Task objective: There is a line containing "Screenshot is 361x1740." in the entries below. Repeat that line and every line after it exactly, and nothing more.

Stored data
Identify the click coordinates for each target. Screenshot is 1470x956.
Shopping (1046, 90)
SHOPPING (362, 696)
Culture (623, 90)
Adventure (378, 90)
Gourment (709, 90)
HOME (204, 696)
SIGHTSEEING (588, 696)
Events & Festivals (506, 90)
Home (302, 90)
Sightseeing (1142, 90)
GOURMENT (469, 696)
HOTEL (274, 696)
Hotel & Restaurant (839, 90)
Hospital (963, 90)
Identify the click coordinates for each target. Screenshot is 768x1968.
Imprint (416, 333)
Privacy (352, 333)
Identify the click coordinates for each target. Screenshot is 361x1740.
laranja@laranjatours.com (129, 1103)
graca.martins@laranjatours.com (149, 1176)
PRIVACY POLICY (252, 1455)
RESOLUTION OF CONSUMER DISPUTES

Written answer:
Identify the click coordinates for each target. Screenshot is 361x1740.
laranja@laranjatours.com (129, 1103)
graca.martins@laranjatours.com (149, 1176)
PRIVACY POLICY (252, 1455)
RESOLUTION OF CONSUMER DISPUTES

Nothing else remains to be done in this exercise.